Il piano di Electrolux di portare gli stipendi degli operai italiani simili a quelli polacchi – da 1400 a 700-800 euro – ha praticamente fatto capire chiaro e tondo che l’azienda svedese non vuole più investire in Italia. Non ha, quindi, più nemmeno senso cercare di riportare la tensione ai livelli pre-crisi del settore: se l’Electrolux vuole subordinare la sua presenza e i suoi investimenti in Italia con una proposta che ha dell’incredibile, lo fa certamente per velocizzare la rottura e passare ad una completa ristrutturazione delle aziende nel nostro paese. Non ci sono altre strade.
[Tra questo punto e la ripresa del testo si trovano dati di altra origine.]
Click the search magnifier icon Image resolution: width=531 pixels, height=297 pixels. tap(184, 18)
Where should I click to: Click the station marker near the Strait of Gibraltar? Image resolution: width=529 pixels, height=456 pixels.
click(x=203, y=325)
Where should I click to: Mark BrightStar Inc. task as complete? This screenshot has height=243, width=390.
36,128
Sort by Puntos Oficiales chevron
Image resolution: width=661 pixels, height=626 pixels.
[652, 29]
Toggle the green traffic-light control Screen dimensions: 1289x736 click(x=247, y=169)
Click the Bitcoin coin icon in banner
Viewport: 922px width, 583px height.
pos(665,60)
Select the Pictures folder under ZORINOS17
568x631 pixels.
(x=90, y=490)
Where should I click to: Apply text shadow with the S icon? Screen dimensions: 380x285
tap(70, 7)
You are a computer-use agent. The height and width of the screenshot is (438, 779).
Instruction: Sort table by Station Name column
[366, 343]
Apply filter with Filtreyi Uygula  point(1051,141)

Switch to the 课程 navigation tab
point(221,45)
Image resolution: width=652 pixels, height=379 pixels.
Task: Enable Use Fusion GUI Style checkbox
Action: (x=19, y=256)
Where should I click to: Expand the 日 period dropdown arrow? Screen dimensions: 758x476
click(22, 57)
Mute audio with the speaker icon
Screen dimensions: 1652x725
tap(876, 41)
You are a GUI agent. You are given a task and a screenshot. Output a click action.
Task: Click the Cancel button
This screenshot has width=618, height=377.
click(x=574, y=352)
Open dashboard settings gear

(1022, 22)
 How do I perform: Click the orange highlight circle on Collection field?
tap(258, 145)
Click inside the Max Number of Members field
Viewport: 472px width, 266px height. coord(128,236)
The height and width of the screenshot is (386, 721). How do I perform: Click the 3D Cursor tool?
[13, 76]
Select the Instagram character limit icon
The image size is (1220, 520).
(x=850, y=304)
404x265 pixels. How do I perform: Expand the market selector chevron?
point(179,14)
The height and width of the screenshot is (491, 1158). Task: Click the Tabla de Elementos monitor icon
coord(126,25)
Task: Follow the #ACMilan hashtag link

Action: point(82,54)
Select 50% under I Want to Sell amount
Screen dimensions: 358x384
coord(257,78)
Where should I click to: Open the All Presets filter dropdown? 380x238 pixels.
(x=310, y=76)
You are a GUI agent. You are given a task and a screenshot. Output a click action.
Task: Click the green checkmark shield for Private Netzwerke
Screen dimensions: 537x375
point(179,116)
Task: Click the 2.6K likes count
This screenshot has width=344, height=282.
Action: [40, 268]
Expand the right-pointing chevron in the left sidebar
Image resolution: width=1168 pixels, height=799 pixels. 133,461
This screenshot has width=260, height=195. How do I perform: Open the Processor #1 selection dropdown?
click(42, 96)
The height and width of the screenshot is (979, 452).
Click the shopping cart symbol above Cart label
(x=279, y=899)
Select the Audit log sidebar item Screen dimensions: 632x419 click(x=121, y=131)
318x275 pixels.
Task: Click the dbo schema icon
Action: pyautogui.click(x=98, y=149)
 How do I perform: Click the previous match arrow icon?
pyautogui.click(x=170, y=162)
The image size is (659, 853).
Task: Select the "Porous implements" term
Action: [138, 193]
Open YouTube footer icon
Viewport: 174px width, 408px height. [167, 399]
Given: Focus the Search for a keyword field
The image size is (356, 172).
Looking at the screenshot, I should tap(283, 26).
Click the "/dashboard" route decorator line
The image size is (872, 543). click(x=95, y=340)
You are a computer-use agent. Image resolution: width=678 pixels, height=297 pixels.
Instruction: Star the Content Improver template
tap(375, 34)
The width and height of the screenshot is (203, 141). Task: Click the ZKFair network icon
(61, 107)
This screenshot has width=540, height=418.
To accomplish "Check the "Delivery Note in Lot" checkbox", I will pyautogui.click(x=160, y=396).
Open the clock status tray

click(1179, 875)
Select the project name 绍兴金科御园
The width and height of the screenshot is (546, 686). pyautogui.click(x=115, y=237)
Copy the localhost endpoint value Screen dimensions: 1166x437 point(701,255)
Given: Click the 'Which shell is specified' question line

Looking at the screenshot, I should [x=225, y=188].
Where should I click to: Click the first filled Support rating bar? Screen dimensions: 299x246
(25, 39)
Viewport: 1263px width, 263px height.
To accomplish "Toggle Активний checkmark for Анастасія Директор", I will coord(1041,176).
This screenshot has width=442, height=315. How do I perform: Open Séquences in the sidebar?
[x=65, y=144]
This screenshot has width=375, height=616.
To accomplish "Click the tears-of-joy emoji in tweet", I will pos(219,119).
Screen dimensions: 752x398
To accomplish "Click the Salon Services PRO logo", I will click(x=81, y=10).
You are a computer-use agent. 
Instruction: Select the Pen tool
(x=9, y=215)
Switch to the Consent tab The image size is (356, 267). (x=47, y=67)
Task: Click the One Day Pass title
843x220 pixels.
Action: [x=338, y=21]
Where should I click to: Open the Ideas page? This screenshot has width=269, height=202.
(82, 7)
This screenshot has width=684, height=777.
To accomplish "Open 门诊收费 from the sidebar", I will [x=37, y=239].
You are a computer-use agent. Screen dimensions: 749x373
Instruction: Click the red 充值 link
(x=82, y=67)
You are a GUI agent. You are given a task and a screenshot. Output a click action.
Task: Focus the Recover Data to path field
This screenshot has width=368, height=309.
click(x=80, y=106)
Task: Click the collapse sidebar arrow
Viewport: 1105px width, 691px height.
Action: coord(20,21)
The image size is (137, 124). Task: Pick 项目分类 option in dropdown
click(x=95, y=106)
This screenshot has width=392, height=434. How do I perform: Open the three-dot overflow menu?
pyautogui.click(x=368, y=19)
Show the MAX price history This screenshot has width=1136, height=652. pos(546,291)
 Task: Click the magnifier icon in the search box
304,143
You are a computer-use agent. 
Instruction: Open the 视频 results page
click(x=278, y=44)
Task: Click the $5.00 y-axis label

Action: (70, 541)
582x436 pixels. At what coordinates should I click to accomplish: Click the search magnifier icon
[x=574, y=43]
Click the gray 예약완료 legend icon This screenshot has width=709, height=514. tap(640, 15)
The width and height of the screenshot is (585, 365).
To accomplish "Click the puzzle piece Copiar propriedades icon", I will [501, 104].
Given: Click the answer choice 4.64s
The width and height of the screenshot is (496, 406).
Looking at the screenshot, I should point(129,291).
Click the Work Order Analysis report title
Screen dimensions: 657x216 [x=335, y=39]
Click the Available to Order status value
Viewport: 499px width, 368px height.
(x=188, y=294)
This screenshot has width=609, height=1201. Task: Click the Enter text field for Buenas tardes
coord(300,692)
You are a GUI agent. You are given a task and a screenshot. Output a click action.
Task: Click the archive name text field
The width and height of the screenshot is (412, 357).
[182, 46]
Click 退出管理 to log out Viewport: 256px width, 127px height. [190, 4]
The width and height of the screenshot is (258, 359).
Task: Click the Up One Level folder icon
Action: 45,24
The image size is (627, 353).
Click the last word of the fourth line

Duole perché lo stabilimento causa della rottura è quello di Porcia, a due passi da casa mia. Dà fastidio soprattutto perché negli anni i comuni dell’hinterland pordenonese non hanno fatto nessun piano industriale tale da compensare l’eventuale perdita dello stabilimento purliliese. Duole, semmai, per i 1.200 dipendenti che a breve potrebbero ritrovarsi senza lavoro a causa della sciagurata manfrina politica che ha creato un recinto attorno al colosso dell’elettrodomestico. Per carità, stabilimenti come l’Electrolux sono un toccasana per l’economia locale; creare però un’infrastruttura che gira solo per loro è controproducente. “Il caso Zanonato” è poi il paradosso dell’incompetenza. E i risultati sono davanti a tutti.
Nel dettaglio della proposta uscita dopo l’incontro azienda-sindacati, l’Electrolux vorrebbe abbattere tutte le voci accessorie in busta paga. Il premio aziendale verrebbe abbattuto dell’80% portandolo dagli attuali 2.700 euro a circa 550; poi vorrebbero il blocco del pagamento delle festività, il dimezzamento di pause e permessi sindacali, il blocco degli scatti di anzianità e infine la riduzione delle ore lavorative giornaliere da otto a sei. Sembra una manovra lacrime e sangue; ma vedendola dall’esterno, però, l’unico dettaglio davvero importante è la riduzione del premio aziendale. Anche questo comunque è un falso problema, per Porcia. Alcuni punti del piano industriale dicono che gli investimenti dell’Electrolux per i nostri quattro stabilimenti prevedono 28 milioni di euro per Forlì, 40 milioni per Solaro e 22 per Susegana. Nulla per il sito friulano. Dalla Svezia rispondono che al momento per Porcia non c’è un piano, visto che è lo stabilimento che si è rivelato meno competitivo tra tutti. L’obbiettivo quindi è di abbattere drasticamente i costi dello stabilimento pordenonese entro aprile, abbattimento che arriverebbe sia dai sacrifici dei lavoratori che dai fondi messi a disposizione dal pubblico. E infatti: nei giorni scorsi giorni la Regione Friuli Venezia Giulia ha presentato un piano da 98 milioni di euro di interventi per rilanciare l’industria, mentre Unindustria Pordenone ha illustrato un contratto d’impresa che punta a ridurre il costo unitario del lavoro del 20%. In pratica le stesse identiche soluzioni trovate ogni volta si presenta una crisi del genere, risolta questa se ne aspetta un’altra. E via così.